10

Say I have defined the following expression:

from sympy import *
N, D, i, j, d = symbols("N D i j d", integer=True)
beta, gamma = symbols(r'\beta \gamma')
X = IndexedBase("X", shape=(N, D))

# r(i, j) = euclidian distance between X[i] and X[j]
r = lambda i, j: sqrt(Sum((X[i, d] - X[j, d])**2, (d, 1, D)))
expr = r(i, j)**2 + r(i, j)

The expr variable now displays like this:

While this is fine for this minimal example, it gets quite messy in larger expressions.

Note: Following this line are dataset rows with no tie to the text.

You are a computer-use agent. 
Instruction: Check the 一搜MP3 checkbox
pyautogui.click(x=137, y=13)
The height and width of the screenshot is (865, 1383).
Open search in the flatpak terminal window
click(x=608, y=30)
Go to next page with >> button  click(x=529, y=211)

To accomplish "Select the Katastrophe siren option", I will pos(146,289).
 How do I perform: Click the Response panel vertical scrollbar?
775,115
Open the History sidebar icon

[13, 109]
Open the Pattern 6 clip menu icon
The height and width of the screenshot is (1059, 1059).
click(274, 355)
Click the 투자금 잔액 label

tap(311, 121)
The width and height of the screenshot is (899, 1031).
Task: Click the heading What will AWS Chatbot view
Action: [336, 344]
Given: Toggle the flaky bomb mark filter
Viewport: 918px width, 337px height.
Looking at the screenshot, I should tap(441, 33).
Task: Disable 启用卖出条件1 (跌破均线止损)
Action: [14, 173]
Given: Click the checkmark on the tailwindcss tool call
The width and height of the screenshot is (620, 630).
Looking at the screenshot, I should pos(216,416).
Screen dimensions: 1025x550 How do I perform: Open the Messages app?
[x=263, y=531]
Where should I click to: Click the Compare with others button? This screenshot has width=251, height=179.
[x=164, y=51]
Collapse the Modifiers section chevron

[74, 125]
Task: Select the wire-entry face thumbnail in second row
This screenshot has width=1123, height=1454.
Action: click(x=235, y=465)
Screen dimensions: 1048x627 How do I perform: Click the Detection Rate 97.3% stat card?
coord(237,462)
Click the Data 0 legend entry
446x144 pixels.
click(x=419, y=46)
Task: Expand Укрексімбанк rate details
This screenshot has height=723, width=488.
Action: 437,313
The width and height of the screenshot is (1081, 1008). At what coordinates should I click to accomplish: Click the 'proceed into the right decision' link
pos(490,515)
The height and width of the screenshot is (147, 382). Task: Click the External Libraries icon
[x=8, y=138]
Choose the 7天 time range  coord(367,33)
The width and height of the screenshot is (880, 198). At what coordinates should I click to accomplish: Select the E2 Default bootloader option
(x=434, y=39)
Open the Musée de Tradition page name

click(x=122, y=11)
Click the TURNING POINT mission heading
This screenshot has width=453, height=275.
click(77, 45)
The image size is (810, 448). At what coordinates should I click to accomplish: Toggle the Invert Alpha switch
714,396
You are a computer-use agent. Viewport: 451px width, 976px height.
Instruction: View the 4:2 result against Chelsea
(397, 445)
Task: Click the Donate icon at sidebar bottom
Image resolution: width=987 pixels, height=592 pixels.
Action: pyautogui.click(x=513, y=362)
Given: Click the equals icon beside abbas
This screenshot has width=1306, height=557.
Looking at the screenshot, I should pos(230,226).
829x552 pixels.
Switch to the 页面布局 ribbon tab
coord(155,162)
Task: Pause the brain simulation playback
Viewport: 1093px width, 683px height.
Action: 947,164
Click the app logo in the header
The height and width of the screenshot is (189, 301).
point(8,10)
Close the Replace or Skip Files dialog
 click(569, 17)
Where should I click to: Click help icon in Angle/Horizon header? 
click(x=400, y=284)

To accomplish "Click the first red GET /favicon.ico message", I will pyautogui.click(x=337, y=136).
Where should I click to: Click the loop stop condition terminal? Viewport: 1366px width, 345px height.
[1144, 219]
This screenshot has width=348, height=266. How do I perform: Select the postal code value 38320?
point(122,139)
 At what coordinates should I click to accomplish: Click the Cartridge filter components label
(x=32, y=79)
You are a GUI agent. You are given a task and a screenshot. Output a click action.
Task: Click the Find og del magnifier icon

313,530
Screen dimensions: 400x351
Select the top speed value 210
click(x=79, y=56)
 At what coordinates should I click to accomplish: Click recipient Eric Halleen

This really hinders my ability to see what happens later on when I compute sums over all r(i,j), derivatives etc.

My question: Is there a way to tell SymPy about r(i, j), such that it can be displayed as something like this:

while still behaving as before in subsequent expressions?

I know I could make r a Function, which would display as wanted, but then it would not work properly in a subsequent calculation (e.g. derivatives would be abstract and not evaluated).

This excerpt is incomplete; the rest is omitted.